Rural Bengal, Calcutta and Varanasi – India

Considered one of the high watermarks of Bengali film, The Apu Trilogy has won countless awards over the years from Cannes, Venice, Berlin, BFI and many others, and is regularly selected by film critics as one of the all-time greatest films. The movies have been cited as influences by directors including Martin Scorsese, James Ivory, Akira Kurosawa Abbas, Philip Kaufman, Wes Anderson and Danny Boyle for the cinematography, direction and techniques pioneered in the creation of this movie. The Beatles also cited Ravi Shankar’s soundtracks for the 3 movies as an influence on their work too.

The 3 movies follow the life of the character ‘Apu’ from boyhood to adulthood with all the triumphs and despair that a life can bestow. Starting out as a young boy living in a rural village in Bengal, Apu’s father is a Brahmin and struggles to support the family. In the second movie the family have moved to the holy city of Varanasi where Apu discovers his aptitude for learning. Despite the family’s crippling poverty Apu pursues his education eventually moving to Calcutta to further his education. He begins to distance himself from his rural roots and his relationship with his mother suffers as a result. And in the final movie Apu pursues his dream of becoming a writer. He is pressured into marriage which blossoms into a beautiful relationship only to be dashed as his young wife dies in childbirth. The child survives and the film deals with Apu learning to accept his responsibilities.

The trilogy beautifully tells the story of one man’s life in India and in completion of the story shares a timeless expression of humanity, one that we can all relate to regardless of ethnicity, nationality, affiliation or religion.

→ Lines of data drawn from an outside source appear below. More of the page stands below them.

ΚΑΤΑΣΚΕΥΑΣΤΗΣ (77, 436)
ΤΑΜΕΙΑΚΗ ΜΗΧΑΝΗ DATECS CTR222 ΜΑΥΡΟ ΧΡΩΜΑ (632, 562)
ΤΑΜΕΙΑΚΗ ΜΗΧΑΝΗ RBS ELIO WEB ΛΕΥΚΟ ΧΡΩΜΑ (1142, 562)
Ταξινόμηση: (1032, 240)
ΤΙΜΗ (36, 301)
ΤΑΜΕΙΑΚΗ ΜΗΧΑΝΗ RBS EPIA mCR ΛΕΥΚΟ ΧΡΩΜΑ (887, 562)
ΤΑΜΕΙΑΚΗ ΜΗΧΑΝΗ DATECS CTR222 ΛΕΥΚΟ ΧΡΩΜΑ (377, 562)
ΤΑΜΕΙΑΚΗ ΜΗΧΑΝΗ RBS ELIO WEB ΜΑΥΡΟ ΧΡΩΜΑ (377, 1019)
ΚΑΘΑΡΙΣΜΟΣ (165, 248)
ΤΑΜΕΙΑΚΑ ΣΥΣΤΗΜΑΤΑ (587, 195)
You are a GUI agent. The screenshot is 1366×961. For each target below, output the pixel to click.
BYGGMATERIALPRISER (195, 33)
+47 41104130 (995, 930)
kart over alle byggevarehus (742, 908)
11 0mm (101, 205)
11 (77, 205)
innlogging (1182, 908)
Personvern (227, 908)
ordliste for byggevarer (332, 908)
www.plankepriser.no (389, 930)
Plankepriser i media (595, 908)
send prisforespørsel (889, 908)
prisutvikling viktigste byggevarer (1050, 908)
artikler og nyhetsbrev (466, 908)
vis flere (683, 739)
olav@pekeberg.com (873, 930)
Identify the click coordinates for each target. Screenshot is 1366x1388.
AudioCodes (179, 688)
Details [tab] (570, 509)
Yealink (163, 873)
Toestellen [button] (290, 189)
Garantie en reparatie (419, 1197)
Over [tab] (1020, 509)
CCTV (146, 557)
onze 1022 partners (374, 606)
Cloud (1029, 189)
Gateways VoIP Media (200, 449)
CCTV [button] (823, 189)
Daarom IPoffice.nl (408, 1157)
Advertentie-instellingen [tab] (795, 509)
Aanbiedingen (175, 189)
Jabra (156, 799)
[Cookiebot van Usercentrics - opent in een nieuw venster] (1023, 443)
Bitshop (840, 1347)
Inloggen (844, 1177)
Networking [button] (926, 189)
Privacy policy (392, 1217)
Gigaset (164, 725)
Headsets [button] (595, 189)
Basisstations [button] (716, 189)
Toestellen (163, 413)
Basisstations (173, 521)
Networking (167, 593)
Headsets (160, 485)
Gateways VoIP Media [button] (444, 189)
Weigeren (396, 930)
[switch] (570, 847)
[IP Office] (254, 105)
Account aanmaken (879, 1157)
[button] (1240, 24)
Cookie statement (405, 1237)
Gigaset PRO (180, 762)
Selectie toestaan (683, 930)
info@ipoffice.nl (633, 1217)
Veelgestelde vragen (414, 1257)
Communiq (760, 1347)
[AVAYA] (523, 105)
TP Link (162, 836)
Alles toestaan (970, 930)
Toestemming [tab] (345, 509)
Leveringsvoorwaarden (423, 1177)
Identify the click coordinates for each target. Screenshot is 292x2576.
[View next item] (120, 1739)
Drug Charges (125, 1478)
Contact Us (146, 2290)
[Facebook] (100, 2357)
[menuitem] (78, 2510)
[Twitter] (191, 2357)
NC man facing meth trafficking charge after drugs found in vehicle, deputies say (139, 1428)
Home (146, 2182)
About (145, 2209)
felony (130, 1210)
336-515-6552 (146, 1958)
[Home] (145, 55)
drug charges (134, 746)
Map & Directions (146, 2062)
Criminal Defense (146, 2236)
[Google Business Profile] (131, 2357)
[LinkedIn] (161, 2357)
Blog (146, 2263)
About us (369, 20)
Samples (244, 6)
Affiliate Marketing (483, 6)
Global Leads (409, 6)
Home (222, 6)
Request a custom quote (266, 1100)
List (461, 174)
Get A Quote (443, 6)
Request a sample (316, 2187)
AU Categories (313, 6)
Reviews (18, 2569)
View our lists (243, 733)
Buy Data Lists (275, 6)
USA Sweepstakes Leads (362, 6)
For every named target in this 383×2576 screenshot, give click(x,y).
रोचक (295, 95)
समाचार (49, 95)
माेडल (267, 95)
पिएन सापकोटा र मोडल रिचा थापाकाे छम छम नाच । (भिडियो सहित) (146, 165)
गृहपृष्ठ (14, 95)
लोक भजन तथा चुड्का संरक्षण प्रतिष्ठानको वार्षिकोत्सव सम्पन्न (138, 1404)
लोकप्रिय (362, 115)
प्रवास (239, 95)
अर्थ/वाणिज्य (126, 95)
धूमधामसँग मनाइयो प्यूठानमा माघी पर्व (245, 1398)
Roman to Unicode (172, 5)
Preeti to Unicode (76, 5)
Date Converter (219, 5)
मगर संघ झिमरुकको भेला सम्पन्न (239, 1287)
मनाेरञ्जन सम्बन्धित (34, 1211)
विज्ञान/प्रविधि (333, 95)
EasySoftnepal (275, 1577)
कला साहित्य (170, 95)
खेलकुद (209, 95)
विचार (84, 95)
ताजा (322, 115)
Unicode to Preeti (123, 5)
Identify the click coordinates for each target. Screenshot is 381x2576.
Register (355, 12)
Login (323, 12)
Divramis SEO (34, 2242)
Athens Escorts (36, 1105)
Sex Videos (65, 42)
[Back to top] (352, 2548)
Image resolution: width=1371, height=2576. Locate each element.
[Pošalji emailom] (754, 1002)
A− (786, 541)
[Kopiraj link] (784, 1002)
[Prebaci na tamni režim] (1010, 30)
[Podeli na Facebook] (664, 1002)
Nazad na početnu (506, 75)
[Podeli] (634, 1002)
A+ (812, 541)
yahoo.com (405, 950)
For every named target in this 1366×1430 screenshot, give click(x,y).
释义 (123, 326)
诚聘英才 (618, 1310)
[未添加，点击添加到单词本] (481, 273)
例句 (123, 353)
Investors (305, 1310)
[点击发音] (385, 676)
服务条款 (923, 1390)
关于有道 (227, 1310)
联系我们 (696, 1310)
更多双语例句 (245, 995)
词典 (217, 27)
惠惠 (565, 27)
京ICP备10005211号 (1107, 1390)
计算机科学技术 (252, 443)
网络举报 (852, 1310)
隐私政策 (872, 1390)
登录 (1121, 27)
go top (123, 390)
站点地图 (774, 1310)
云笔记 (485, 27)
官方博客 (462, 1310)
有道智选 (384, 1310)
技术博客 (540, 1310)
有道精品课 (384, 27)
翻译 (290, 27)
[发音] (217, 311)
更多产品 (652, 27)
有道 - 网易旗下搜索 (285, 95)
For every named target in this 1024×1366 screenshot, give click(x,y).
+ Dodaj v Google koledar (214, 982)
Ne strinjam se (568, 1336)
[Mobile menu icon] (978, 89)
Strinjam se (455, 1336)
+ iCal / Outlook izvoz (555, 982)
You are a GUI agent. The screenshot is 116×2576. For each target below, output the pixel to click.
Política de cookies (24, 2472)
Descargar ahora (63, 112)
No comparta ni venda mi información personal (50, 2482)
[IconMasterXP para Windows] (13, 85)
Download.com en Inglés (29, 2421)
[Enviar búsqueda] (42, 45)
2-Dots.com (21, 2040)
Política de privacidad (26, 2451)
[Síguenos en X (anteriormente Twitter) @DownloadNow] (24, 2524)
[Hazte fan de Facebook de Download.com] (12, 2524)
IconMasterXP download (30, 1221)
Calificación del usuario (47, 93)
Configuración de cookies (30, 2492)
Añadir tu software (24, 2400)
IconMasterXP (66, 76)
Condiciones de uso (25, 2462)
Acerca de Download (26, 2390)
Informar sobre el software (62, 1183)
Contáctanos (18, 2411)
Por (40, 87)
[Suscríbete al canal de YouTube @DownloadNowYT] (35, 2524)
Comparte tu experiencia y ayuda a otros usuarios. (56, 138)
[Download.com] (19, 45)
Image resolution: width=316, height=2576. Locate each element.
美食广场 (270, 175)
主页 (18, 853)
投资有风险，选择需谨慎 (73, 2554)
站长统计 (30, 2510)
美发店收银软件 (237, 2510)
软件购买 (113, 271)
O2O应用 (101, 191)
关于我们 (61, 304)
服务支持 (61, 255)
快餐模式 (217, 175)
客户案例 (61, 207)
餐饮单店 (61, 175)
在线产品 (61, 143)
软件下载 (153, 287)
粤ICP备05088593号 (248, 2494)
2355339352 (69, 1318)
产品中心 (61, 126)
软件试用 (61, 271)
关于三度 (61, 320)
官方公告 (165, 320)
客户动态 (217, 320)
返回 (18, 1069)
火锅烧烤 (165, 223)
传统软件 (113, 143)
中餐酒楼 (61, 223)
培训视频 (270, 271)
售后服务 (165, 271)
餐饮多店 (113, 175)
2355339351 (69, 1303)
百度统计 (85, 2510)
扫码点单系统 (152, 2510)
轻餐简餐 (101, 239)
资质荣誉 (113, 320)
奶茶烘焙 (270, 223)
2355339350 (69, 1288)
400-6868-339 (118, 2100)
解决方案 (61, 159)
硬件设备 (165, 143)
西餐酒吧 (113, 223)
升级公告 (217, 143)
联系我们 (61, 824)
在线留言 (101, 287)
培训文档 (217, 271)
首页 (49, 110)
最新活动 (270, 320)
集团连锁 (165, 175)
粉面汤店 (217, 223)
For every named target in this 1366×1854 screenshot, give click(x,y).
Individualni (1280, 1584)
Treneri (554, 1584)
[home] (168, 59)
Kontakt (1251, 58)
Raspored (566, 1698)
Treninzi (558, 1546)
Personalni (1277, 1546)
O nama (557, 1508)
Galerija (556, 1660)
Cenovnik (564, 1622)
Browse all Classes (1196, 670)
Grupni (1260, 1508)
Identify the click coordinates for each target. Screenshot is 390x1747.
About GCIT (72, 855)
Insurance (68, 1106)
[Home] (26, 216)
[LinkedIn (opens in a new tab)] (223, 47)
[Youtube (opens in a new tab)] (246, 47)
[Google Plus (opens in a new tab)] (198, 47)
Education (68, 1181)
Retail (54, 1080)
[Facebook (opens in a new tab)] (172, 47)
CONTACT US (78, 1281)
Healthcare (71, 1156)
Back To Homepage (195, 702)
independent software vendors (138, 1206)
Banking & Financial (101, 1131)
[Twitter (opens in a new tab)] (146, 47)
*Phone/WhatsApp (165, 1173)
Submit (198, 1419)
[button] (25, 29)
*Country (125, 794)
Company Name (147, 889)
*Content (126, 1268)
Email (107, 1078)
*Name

A perfect movie for today when the big questions are being asked of us all as our unshakeable worlds have for many of us been shaken to the core. But the simple pleasures and beauty of life are still there for us all to enjoy, or perhaps more importantly, for us all to appreciate. A life affirming piece of cinematic art of a simple man accepting the truths of his life – a film for our time.